[29/02/2008] Energia

Biomasse: bene il sì del consiglio regionale alla filiera corta...

LIVORNO. E’ arrivata troppo tardi l’approvazione da parte del consiglio regionale della mozione presentata dal capogruppo dei Verdi Mario Lupi (Nella foto) con cui si chiede una moratoria «sull’avvio delle autorizzazioni o dei lavori per la costruzione di impianti energetici ad oli vegetali da filiera lunga nel territorio toscano, in prospettiva della definizione di un piano energetico, sostenibile dal punto di vista ambientale ed economico, nonché in salvaguardia delle grandi foreste pluviali e delle loro popolazioni».
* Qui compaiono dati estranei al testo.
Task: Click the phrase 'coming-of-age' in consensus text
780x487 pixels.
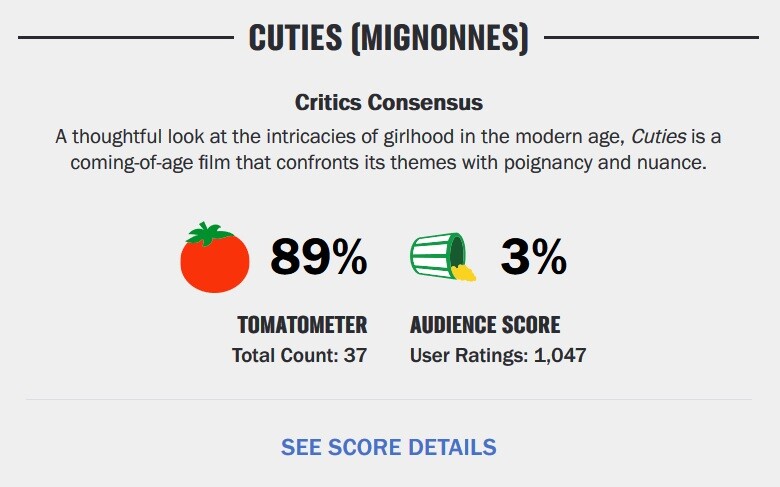Action: [x=131, y=163]
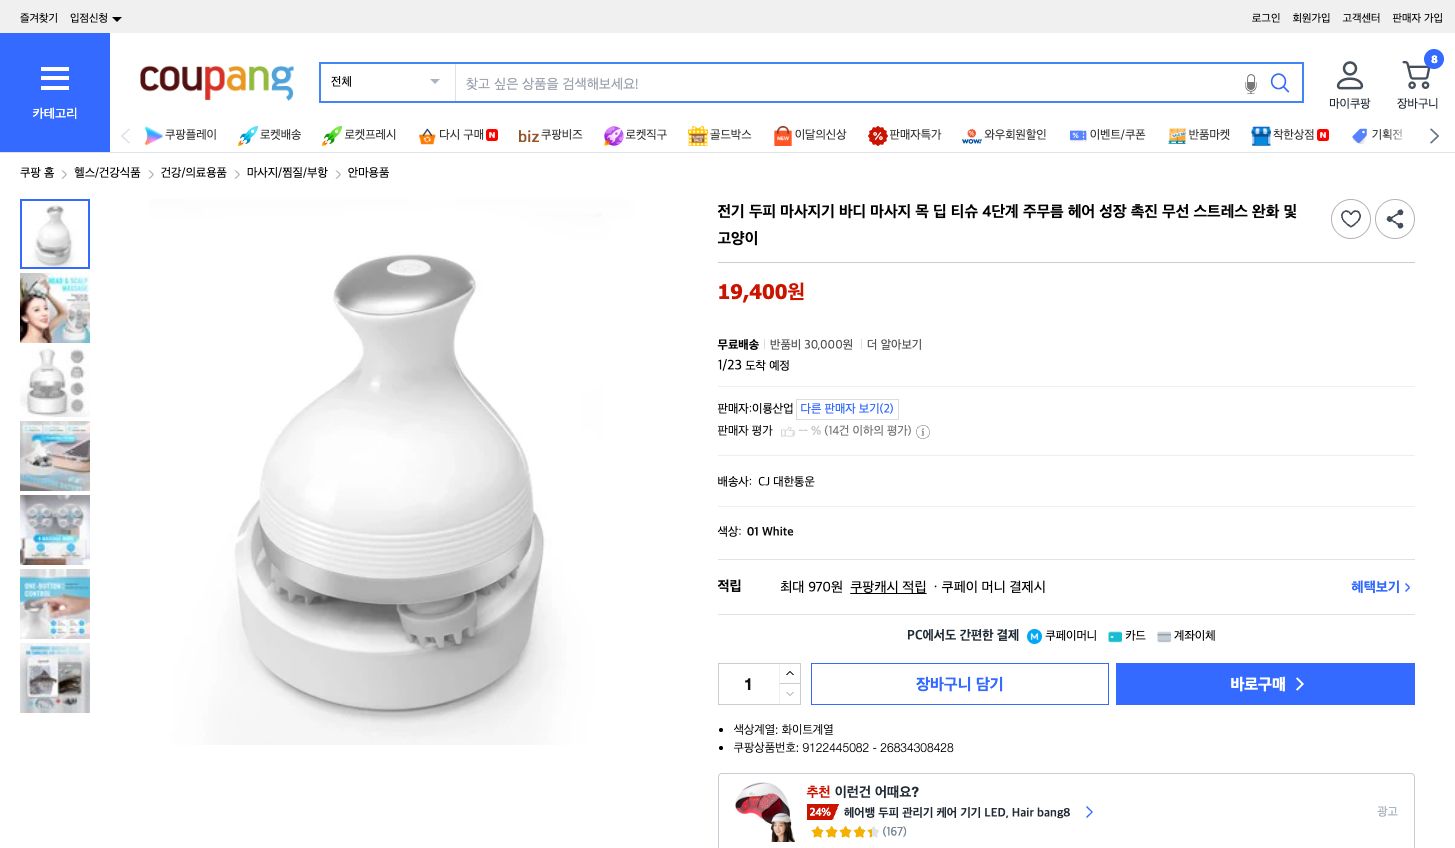Open 마이쿠팡 account page
The image size is (1455, 848).
click(x=1349, y=82)
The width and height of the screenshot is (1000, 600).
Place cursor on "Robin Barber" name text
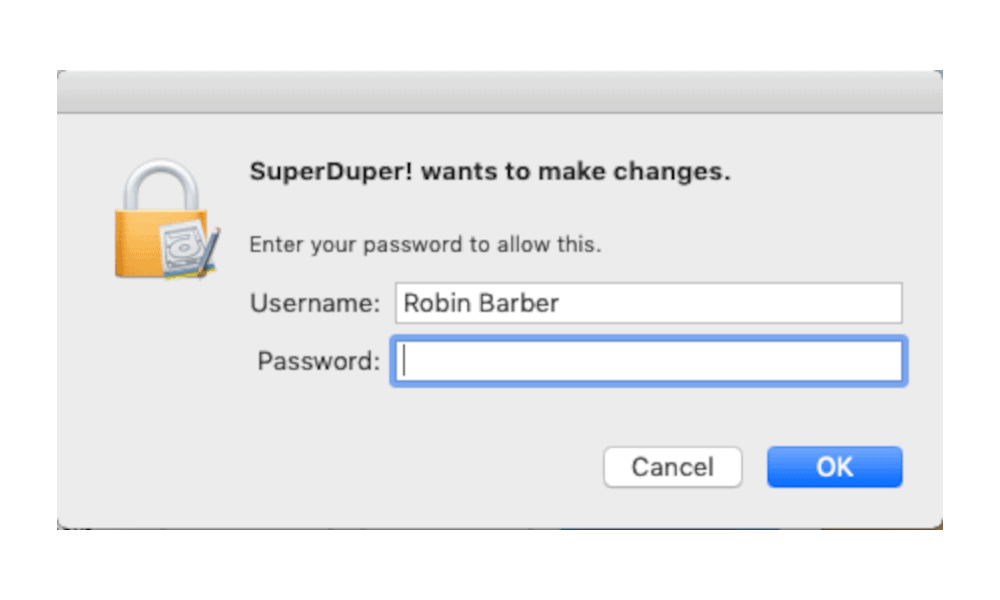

«E’ arrivata tardi – spiega lo stesso Lupi - perché quando la presentai era ancora in ballo l’autorizzazione della centrale di Montegemoli (autorizzazione che è arrivata mesi fa grazie a una determina di un dirigente della Provincia di Livorno, ndr) , ma è comunque importante perché si tratta di un segnale politico forte da parte di tutto il Consiglio regionale».
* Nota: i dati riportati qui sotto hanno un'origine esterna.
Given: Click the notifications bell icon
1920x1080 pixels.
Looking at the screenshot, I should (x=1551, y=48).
Appunto, ma si tratta ancora una volta di un indirizzo politico e appena poche settimane fa un imprenditore livornese ha sottolineato proprio questo fatto, ipotizzando la realizzazione di una centrale a biomasse alimentata da oli provenienti dall’estero perché la filiera corta non sarebbe sufficiente.
«Conosco benissimo questa idea e mi auguro che venga abbandonata, però le dico anzi che in tutta la provincia di Livorno sono almeno 5-6 le proposte di centrali a biomasse, proprio per questo motivo era necessario un segnale forte, perché quello di andare a prendere olio di palma e di cocco deforestando Paesi tropicali non è nello spirito delle politiche nazionali e regionali: il bilancio ambientale di operazioni del genere è estremamente sfavorevole».
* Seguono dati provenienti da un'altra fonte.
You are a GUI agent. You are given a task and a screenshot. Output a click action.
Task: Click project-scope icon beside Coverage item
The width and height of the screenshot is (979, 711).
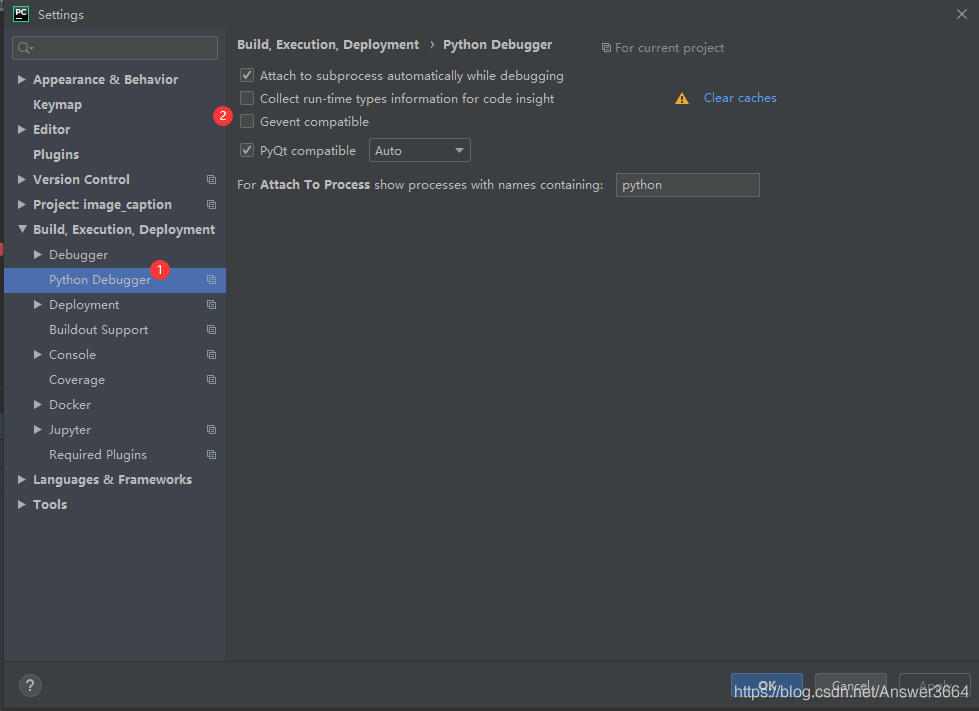pyautogui.click(x=211, y=380)
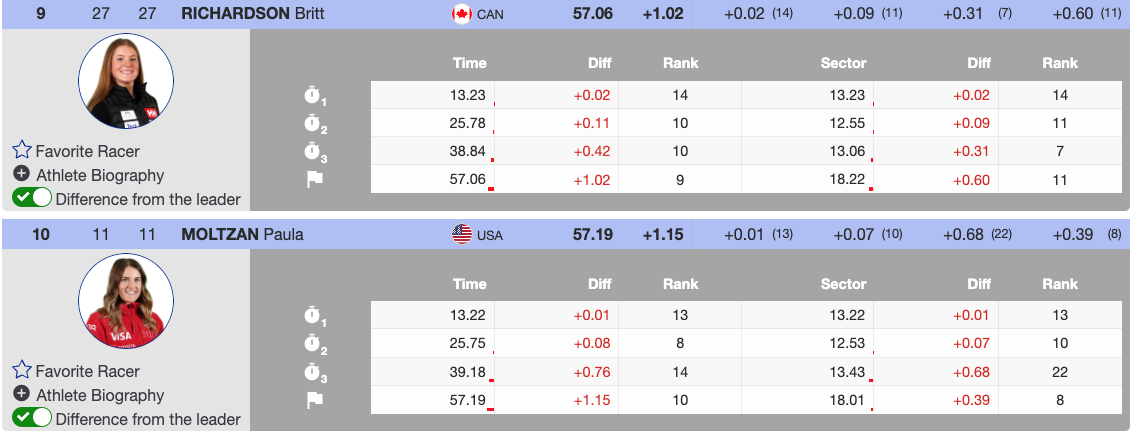Click Richardson's Athlete Biography link text
1131x432 pixels.
[99, 175]
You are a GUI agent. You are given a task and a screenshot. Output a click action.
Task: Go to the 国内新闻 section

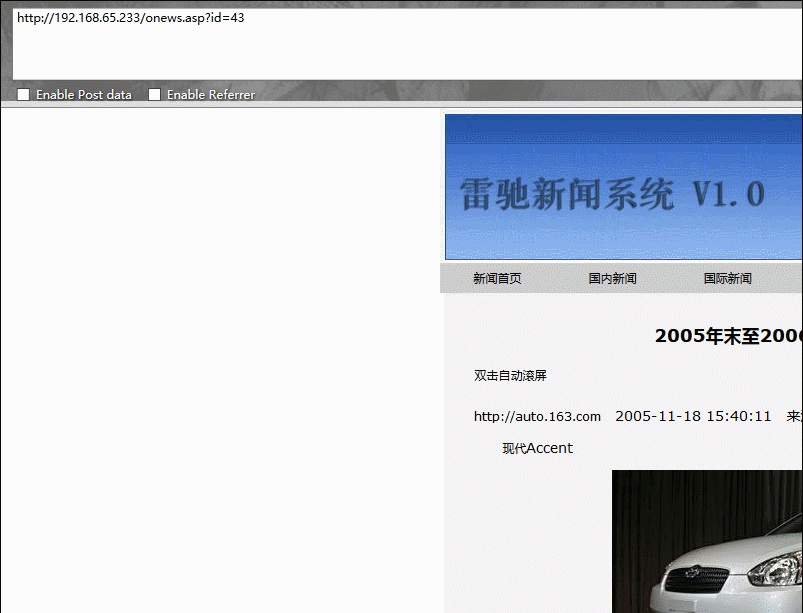click(x=612, y=279)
La bozza di piano energetico regionale comunque contiene già un’indicazione chiara che le centrali a biomasse devono essere alimentate nel raggio di 70 chilometri. Eppure questo non basta a fermare i progetti…
«E’ vero, e noi rafforziamo oggi questo indirizzo, che tra l’altro la Regione aveva già approvato nel piano di sviluppo agricolo. Del resto l’unica cosa che può fare il consiglio regionale è dare indirizzi. Siamo li per questo. Poi se si vuole ascoltare bene, altrimenti non si ascolta, ma con la consapevolezza di quali saranno le conseguenze di chi va avanti su una strada che ha un bilancio ambientale assolutamente in perdita. Senza contare un’altra preoccupazione».

Quale?
«Una delle nostre paure è che queste centrali possano essere utilizzate come inceneritori veri e propri, una volta venuta a mancare la materia prima oppure semplicemente nel momento in cui bruciare rifiuti fosse più conveniente . Per questo vogliamo la chiarezza più totale nel Pier e per questo preferiremmo avere dieci centrali a biomasse piccole piuttosto di una grossa, in quanto una centrale piccola può più facilmente essere alimentata dalla filiera corta».